RECORDS FOR THE EXERCISE »
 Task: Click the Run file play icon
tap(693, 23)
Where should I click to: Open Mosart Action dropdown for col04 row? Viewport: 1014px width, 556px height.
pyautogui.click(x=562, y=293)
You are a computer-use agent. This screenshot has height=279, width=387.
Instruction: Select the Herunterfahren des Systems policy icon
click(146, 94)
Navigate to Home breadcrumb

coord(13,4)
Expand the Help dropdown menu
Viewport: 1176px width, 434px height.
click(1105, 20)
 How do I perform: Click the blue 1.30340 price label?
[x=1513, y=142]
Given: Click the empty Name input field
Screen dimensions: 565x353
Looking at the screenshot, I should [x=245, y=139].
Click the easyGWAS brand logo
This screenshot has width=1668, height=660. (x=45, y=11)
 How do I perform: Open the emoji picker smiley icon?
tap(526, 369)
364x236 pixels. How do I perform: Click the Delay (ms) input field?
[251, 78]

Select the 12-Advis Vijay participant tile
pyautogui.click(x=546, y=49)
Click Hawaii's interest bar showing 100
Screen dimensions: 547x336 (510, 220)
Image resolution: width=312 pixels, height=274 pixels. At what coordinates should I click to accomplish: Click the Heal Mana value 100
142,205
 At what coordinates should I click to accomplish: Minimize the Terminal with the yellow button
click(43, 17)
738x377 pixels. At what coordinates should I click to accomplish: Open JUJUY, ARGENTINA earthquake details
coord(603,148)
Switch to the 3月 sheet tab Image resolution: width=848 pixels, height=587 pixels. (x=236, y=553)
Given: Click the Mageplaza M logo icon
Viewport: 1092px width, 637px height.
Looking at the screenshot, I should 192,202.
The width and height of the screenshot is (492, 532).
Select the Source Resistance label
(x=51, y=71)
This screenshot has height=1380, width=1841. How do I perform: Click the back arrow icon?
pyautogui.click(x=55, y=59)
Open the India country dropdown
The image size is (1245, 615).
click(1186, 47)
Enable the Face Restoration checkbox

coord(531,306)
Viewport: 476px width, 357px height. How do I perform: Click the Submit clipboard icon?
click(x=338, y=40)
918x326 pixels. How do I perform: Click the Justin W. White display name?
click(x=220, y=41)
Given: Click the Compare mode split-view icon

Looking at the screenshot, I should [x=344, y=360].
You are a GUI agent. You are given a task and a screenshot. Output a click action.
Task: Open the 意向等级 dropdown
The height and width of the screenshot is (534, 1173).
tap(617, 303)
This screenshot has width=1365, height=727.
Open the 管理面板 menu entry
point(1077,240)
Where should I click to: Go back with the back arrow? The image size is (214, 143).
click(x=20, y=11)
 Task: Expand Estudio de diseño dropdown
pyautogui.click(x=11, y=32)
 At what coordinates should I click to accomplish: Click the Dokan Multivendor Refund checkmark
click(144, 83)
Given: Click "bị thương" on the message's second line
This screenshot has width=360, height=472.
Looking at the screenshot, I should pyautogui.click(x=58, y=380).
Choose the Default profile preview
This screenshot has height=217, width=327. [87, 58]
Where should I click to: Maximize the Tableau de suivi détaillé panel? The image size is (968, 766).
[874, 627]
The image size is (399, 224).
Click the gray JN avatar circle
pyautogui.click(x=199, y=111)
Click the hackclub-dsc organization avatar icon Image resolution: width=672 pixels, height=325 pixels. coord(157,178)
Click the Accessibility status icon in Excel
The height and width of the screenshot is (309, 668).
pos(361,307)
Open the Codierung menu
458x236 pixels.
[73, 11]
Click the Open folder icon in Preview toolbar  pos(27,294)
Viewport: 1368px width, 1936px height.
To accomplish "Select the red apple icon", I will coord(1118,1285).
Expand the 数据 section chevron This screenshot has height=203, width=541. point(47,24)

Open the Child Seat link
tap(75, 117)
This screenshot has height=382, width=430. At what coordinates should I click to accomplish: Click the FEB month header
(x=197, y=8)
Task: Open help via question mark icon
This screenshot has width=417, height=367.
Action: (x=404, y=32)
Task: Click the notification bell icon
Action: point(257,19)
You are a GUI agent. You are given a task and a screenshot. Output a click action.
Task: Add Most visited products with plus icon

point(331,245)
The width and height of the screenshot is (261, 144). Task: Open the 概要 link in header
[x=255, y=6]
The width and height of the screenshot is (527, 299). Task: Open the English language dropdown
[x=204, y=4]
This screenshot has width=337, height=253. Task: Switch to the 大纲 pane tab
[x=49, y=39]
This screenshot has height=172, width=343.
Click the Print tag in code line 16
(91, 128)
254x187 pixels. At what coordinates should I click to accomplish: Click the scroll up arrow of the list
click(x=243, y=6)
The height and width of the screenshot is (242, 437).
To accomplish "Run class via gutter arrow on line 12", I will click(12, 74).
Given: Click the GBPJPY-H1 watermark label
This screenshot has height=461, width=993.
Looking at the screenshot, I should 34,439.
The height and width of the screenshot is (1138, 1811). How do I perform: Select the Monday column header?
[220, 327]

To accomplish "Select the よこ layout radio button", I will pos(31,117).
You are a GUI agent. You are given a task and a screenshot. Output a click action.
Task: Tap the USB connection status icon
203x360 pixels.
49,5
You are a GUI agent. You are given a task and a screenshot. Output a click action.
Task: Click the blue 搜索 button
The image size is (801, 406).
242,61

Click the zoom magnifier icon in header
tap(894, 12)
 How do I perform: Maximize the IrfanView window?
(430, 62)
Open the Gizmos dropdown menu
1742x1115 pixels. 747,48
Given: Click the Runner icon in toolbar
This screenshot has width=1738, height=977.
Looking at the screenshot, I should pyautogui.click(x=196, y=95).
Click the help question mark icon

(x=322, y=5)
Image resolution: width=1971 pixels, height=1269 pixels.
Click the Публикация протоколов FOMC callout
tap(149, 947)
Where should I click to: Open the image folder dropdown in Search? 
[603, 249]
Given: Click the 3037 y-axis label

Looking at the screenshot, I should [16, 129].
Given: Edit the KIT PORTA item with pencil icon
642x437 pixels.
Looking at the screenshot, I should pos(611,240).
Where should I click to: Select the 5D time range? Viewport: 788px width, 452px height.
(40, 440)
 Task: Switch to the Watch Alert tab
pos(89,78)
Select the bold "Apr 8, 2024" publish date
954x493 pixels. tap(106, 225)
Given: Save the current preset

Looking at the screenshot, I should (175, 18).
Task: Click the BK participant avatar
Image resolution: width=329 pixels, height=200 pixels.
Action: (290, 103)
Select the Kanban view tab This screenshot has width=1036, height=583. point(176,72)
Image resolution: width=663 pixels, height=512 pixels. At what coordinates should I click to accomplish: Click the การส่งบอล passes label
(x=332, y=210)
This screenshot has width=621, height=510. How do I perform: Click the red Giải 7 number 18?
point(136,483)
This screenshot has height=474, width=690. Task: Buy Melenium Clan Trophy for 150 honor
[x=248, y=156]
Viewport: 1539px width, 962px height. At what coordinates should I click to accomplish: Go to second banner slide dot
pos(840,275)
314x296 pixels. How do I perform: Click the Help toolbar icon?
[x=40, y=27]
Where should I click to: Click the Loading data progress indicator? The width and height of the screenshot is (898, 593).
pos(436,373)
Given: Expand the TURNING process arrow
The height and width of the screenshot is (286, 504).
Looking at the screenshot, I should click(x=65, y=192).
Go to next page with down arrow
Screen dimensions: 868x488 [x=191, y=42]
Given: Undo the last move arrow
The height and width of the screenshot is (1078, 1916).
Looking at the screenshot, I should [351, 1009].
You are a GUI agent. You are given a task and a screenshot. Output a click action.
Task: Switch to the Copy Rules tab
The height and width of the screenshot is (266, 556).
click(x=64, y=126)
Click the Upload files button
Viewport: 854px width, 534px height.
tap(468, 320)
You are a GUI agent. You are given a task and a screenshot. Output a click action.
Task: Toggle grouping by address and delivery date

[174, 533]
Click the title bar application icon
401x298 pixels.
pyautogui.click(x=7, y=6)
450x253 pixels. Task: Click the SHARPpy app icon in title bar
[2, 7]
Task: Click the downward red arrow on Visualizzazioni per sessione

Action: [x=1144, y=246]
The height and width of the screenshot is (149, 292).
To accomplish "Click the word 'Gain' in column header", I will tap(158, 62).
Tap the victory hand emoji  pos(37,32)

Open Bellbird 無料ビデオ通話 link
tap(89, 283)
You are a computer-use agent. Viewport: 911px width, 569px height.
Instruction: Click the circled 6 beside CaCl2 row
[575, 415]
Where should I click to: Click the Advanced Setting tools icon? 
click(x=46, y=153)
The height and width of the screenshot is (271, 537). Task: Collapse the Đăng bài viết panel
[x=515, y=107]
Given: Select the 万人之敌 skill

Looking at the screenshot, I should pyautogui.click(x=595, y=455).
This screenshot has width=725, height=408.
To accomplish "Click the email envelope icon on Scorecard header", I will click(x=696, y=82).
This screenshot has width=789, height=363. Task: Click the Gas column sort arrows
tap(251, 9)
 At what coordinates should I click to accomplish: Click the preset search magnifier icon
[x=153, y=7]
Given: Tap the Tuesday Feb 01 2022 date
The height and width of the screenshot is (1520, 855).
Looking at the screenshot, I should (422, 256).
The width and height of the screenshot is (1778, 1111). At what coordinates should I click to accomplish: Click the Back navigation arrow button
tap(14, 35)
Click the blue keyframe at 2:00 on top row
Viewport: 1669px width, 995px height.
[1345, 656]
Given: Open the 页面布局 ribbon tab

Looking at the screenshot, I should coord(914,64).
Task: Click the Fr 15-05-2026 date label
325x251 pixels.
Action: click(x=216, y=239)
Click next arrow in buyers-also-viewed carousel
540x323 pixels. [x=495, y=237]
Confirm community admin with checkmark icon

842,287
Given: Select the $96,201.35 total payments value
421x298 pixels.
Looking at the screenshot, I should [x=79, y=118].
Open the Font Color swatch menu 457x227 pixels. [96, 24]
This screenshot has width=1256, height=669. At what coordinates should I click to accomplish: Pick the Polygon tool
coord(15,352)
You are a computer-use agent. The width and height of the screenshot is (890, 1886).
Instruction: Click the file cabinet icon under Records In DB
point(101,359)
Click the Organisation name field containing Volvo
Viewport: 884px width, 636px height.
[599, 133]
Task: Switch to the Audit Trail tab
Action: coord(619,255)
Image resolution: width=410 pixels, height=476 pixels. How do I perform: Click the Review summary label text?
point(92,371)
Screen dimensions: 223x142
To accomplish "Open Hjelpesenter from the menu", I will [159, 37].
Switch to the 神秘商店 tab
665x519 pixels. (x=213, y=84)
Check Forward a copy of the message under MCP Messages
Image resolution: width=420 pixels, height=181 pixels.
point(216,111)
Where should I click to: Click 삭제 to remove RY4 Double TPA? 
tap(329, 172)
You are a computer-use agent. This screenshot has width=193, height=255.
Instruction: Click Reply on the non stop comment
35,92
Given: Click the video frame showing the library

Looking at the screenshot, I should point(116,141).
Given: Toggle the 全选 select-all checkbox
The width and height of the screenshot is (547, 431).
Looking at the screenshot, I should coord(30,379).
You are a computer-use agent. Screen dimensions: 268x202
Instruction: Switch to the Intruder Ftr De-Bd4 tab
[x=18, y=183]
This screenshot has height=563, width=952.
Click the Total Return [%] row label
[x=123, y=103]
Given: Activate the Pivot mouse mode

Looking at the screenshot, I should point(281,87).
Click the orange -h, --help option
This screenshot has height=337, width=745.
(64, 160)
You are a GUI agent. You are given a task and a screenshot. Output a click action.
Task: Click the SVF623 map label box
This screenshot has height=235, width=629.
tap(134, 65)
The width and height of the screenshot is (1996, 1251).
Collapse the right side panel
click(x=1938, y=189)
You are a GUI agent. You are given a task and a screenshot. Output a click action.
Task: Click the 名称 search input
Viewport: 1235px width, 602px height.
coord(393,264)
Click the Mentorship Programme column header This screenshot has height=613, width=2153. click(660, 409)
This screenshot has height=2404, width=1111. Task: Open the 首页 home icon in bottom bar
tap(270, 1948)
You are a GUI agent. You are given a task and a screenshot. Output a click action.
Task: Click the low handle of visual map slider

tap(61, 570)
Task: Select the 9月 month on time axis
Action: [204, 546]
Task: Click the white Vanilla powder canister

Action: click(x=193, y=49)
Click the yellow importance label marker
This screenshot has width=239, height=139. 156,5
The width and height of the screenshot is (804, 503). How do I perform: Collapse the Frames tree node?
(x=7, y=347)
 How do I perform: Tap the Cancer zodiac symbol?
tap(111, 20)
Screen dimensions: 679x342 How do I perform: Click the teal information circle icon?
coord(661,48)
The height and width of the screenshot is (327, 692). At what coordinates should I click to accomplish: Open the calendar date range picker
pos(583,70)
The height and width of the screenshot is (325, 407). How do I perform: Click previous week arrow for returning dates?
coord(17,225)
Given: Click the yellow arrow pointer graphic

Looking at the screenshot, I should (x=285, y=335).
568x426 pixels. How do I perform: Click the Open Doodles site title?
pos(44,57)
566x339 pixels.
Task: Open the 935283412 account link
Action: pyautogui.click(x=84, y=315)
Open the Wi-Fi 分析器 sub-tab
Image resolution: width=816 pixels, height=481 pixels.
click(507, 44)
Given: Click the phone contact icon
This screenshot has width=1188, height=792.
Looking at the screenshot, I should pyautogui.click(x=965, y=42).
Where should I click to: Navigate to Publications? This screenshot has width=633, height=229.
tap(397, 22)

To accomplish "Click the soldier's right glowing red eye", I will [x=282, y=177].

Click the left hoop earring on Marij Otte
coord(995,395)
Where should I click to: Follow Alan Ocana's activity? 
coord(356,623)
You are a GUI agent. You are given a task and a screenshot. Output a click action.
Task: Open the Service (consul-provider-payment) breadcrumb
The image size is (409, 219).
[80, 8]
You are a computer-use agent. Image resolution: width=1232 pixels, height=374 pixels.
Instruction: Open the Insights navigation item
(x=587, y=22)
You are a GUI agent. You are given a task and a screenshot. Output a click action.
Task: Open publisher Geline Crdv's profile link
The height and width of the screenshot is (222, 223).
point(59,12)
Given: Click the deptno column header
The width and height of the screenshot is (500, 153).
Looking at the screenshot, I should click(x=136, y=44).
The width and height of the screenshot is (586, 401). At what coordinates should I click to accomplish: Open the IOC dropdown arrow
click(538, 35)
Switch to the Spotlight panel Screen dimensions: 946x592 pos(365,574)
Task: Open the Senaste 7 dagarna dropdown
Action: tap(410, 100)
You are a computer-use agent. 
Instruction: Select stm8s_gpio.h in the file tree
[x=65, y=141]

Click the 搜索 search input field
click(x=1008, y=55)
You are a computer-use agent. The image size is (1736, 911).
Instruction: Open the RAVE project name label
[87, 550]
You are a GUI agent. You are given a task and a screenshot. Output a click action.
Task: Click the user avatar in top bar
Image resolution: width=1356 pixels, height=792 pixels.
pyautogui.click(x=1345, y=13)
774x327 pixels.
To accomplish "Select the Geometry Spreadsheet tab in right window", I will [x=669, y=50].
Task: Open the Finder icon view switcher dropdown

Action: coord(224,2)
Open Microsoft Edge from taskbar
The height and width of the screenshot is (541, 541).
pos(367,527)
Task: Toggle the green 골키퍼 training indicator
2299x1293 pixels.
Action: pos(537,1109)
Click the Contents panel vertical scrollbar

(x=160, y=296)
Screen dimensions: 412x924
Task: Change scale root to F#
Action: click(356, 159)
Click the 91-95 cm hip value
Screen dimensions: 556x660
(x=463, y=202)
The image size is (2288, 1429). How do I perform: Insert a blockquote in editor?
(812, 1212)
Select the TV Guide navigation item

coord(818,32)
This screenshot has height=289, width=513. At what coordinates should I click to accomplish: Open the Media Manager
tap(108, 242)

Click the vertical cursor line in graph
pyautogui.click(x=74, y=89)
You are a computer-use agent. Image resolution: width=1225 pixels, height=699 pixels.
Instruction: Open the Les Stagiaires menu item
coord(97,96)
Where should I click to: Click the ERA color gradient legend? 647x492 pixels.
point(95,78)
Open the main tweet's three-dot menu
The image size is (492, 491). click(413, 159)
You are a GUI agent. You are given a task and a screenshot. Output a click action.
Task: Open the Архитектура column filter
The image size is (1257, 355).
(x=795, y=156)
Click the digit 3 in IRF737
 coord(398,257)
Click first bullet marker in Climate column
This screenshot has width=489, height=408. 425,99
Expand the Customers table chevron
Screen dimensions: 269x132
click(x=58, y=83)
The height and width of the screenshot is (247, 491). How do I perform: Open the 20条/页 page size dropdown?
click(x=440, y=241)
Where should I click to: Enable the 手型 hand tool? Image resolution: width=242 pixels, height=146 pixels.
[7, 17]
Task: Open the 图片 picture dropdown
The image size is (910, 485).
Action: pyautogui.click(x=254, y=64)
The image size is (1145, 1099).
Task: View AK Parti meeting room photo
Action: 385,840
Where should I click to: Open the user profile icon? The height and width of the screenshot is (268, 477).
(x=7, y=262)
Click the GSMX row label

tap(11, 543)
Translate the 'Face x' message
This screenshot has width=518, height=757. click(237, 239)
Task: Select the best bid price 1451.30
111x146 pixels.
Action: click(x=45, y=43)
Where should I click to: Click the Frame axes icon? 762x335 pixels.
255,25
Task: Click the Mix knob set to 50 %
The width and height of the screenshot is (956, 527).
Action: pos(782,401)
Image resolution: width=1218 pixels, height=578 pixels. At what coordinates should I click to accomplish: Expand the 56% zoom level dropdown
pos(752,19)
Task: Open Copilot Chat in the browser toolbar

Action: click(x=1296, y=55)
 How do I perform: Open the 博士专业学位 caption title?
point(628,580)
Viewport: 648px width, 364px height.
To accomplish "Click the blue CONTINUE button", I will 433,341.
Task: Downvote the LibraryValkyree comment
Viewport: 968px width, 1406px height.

REQUIRED TASK » Reproduce word for word each line from the start of the records through the line that contains "Looking at the screenshot, I should [x=245, y=139].", including that line.

REPLY »
 Task: Click the Run file play icon
tap(693, 23)
Where should I click to: Open Mosart Action dropdown for col04 row? Viewport: 1014px width, 556px height.
pyautogui.click(x=562, y=293)
You are a computer-use agent. This screenshot has height=279, width=387.
Instruction: Select the Herunterfahren des Systems policy icon
click(146, 94)
Navigate to Home breadcrumb

coord(13,4)
Expand the Help dropdown menu
Viewport: 1176px width, 434px height.
click(1105, 20)
 How do I perform: Click the blue 1.30340 price label?
[x=1513, y=142]
Given: Click the empty Name input field
Screen dimensions: 565x353
Looking at the screenshot, I should [x=245, y=139].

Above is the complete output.